Your assignment: Search the material for lines containing the word "Request", and copy each one.

Available data:

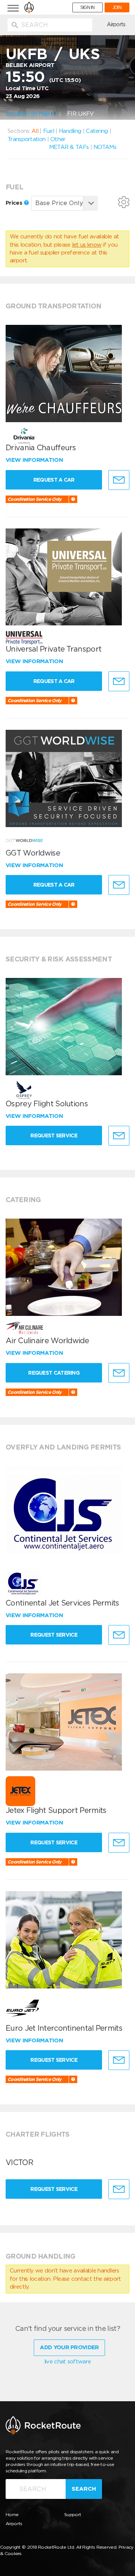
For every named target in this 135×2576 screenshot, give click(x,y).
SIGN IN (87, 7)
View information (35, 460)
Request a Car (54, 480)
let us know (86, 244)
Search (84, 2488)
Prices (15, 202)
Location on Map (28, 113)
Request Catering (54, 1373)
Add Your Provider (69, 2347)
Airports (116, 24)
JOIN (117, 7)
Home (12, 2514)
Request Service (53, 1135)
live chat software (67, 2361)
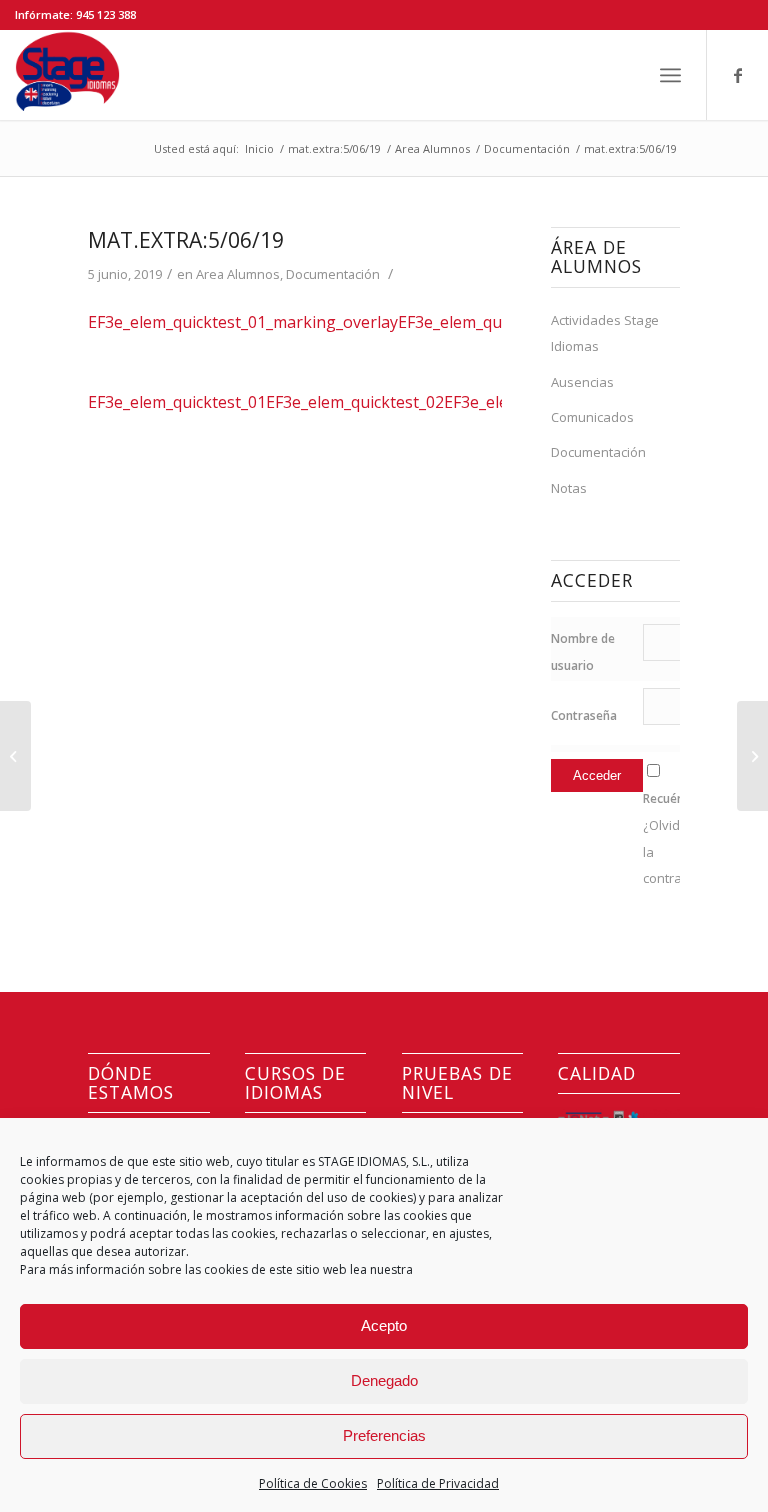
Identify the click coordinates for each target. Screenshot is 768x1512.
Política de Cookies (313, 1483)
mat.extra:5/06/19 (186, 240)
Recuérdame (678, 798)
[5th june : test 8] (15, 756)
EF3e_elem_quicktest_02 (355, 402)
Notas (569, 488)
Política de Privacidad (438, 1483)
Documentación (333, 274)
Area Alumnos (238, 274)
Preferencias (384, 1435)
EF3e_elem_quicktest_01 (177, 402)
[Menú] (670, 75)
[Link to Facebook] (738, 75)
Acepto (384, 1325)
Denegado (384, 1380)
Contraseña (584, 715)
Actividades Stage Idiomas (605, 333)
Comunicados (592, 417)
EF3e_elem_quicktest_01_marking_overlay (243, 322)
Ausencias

Answer box:
Request a Car (54, 480)
Request Catering (54, 1373)
Request Service (53, 1135)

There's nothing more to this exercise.